- The yield on the 2-year Treasury TMUBMUSD02Y, 4.700% slipped by 3.8 basis points to 4.704%. Yields move in the opposite direction to prices.
- The yield on the 10-year Treasury TMUBMUSD10Y, 3.759% retreated 4.9 basis points to 3.763%.
- The yield on the 30-year Treasury TMUBMUSD30Y, 3.891% fell 3.5 basis points to 3.895%.
What’s driving markets
Benchmark Treasury yields are trending downward due to concerns about sluggish growth in China, which is boosting optimism regarding the reduction of global inflationary pressures.
The 10-year U.S. yield has reached its lowest point in almost three weeks, following a decline of approximately 30 basis points since July 7, after data indicated that U.S. inflation hit its lowest level in over two years during June.
Investors are closely observing the upcoming retail sales data, scheduled for release at 8:30 a.m. Eastern, to gauge the impact of the Federal Reserve’s aggressive rate hike campaign since March 2022 on household spending.
According to the CME FedWatch tool, markets are currently pricing in a 97% probability of a 25 basis point interest rate increase to a range of 5.25% to 5.50% following the Federal Reserve’s meeting on July 26.

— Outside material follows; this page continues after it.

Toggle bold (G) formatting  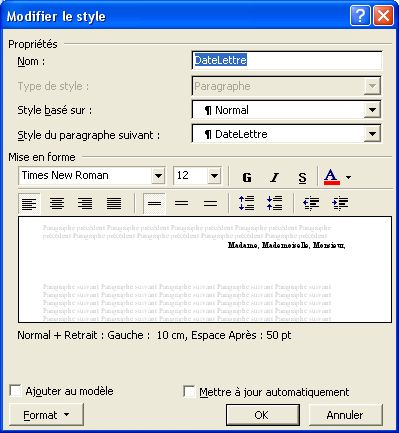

The likelihood of another 25 basis point hike at the next meeting in September is currently priced at only 12%, while for the November meeting it stands at 22%.
Based on 30-day Fed Funds futures, it is anticipated that the central bank will not lower its Fed funds rate target to around 5% until April 2024.
Additional economic data expected on Tuesday includes June industrial production and capacity utilization at 9:15 a.m. Eastern. Business inventories for May and the July home builder confidence index will be published at 10 a.m.
“A better-than-expected outcome could boost inflation expectations and slow down the depreciation of the U.S. dollar. However, unless we see significantly strong data, any improvement is unlikely to reverse the bearish trend in the medium term,” stated Ipek Ozkardeskaya, senior analyst at Swissquote Bank.